**AIM OF THE TASK**
In the records below, retype the lines from the one containing "coordinates (283, 366)." through the one containing "coordinates (859, 486).", matching them character for character.

[Stored data entries]
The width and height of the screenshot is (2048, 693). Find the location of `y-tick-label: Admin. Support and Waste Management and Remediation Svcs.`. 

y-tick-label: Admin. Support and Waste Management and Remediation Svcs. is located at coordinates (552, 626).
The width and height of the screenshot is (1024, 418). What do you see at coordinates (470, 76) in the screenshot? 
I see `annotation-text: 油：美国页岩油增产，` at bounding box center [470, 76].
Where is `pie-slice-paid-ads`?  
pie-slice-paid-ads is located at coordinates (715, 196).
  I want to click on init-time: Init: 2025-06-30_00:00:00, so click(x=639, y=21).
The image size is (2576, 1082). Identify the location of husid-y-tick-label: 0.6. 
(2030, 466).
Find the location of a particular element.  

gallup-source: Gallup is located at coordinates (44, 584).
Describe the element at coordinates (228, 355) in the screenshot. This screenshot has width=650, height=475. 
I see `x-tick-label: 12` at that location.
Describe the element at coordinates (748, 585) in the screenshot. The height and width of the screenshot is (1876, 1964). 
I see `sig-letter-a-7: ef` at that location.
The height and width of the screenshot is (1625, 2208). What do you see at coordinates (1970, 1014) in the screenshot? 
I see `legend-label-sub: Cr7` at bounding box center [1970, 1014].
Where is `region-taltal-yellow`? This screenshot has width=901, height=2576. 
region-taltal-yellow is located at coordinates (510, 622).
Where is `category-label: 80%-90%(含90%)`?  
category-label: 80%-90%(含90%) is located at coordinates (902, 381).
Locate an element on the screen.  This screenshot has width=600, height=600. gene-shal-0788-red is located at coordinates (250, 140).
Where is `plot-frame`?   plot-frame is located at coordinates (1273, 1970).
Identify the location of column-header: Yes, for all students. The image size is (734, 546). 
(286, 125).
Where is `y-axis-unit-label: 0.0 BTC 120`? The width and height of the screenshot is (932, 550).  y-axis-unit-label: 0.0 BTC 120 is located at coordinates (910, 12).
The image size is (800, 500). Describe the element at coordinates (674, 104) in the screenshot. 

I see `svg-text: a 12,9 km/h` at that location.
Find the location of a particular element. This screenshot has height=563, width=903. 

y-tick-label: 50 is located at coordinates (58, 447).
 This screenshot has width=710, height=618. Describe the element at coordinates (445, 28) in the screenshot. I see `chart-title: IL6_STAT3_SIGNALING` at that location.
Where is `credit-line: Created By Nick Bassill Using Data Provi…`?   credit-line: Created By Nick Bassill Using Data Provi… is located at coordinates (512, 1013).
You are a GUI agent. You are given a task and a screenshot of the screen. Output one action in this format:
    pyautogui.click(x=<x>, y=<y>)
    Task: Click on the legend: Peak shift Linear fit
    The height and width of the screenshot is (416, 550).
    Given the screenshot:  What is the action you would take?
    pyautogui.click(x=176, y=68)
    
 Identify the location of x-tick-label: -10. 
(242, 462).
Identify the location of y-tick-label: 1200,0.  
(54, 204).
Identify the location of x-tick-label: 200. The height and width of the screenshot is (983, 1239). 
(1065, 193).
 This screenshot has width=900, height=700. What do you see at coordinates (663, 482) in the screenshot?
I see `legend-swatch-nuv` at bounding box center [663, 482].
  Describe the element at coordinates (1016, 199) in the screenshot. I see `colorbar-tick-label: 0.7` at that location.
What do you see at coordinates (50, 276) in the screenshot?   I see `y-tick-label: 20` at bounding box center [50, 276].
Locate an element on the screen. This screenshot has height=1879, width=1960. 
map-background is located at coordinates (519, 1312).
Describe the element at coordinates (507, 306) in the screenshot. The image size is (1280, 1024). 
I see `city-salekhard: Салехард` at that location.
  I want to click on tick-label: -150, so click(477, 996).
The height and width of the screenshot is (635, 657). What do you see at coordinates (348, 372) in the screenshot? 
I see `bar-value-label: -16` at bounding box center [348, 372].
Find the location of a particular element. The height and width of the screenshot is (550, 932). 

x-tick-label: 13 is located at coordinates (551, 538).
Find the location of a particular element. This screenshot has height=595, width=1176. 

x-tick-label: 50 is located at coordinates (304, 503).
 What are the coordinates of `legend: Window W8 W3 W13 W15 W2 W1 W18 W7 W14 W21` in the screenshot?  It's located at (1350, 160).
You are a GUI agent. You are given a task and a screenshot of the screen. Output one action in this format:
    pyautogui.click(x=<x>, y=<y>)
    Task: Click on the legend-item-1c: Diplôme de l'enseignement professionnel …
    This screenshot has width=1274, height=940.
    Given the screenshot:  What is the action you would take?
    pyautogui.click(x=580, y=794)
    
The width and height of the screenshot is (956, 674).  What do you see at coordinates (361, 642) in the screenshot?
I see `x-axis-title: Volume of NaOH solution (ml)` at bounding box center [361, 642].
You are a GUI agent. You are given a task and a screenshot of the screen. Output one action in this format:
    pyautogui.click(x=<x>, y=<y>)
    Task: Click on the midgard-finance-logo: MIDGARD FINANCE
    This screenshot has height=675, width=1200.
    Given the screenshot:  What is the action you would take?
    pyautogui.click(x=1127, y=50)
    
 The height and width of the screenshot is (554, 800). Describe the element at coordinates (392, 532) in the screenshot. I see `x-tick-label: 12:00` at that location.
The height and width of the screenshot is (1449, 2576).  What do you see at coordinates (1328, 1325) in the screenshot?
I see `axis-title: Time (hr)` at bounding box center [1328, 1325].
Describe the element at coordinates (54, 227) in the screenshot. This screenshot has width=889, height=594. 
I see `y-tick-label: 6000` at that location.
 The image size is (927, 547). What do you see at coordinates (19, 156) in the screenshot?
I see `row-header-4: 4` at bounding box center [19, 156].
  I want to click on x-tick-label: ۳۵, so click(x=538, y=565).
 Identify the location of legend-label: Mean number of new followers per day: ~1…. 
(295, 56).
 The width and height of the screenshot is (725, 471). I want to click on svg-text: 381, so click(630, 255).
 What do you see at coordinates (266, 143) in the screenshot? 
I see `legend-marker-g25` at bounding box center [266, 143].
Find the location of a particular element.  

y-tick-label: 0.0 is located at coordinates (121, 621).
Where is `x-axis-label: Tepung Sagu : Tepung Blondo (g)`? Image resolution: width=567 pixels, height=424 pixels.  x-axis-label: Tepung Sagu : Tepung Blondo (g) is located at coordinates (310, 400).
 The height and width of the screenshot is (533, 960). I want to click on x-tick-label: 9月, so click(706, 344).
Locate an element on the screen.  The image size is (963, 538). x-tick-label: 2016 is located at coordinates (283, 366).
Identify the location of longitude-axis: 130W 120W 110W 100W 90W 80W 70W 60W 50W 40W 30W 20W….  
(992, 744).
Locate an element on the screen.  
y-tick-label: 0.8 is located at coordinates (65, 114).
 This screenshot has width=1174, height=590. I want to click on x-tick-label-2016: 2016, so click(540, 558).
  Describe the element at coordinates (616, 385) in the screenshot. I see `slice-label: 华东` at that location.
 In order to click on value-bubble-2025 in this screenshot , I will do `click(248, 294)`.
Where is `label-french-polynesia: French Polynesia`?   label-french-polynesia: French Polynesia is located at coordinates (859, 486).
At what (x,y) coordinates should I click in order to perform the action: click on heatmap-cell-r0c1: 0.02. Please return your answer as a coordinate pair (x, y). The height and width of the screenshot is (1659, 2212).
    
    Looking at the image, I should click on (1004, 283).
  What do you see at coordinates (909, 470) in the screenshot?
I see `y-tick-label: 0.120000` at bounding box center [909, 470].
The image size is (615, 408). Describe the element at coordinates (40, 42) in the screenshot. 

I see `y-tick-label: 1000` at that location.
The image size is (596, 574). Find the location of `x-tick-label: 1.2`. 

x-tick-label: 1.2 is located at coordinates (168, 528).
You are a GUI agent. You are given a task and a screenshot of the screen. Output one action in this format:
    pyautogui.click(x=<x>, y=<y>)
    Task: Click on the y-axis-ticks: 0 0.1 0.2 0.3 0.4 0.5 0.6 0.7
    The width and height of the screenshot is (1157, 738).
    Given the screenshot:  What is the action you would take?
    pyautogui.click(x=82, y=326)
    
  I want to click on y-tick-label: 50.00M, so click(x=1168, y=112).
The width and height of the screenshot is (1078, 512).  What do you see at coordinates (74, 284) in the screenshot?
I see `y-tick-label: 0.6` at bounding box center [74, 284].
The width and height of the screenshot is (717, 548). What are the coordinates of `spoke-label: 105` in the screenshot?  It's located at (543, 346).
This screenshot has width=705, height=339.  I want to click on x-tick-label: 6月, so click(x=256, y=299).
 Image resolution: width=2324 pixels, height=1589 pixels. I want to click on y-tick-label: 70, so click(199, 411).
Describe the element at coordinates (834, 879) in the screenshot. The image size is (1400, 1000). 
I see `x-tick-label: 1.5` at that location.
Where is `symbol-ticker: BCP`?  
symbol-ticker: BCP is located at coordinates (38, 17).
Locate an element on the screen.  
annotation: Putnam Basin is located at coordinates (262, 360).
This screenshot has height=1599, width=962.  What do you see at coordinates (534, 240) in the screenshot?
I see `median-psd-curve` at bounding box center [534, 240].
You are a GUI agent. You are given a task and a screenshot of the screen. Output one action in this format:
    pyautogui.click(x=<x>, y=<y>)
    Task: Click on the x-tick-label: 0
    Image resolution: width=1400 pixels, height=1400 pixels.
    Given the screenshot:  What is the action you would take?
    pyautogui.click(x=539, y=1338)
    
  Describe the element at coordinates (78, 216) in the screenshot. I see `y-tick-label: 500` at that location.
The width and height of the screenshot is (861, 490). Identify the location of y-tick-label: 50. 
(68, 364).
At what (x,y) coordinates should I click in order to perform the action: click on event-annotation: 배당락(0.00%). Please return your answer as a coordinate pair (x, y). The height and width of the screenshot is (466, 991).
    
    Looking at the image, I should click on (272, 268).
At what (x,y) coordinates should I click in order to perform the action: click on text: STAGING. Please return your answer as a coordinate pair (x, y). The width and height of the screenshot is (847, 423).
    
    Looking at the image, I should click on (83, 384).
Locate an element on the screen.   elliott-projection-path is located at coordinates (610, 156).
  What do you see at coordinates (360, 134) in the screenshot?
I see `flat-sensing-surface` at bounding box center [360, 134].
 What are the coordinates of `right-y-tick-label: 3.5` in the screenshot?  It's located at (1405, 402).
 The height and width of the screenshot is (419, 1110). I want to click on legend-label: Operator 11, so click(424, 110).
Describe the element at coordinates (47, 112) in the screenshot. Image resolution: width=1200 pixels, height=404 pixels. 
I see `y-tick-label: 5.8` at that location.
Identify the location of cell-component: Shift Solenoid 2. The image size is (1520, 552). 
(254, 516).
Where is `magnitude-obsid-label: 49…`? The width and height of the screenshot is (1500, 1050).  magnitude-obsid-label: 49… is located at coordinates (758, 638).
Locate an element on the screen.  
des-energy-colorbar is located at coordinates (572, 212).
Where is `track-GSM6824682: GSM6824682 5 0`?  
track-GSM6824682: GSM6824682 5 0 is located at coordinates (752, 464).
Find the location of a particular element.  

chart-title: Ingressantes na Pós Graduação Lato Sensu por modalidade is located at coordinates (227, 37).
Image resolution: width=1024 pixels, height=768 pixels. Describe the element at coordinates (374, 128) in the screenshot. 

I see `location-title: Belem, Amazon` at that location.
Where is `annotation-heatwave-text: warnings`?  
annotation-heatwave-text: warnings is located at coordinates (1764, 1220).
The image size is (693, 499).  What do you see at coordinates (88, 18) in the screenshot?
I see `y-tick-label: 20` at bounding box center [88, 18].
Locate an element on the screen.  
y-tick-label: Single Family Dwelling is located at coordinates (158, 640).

**ANSWER AREA**
Locate an element on the screen.  The image size is (963, 538). x-tick-label: 2016 is located at coordinates (283, 366).
Identify the location of longitude-axis: 130W 120W 110W 100W 90W 80W 70W 60W 50W 40W 30W 20W….  
(992, 744).
Locate an element on the screen.  
y-tick-label: 0.8 is located at coordinates (65, 114).
 This screenshot has width=1174, height=590. I want to click on x-tick-label-2016: 2016, so click(540, 558).
  Describe the element at coordinates (616, 385) in the screenshot. I see `slice-label: 华东` at that location.
 In order to click on value-bubble-2025 in this screenshot , I will do `click(248, 294)`.
Where is `label-french-polynesia: French Polynesia`?   label-french-polynesia: French Polynesia is located at coordinates (859, 486).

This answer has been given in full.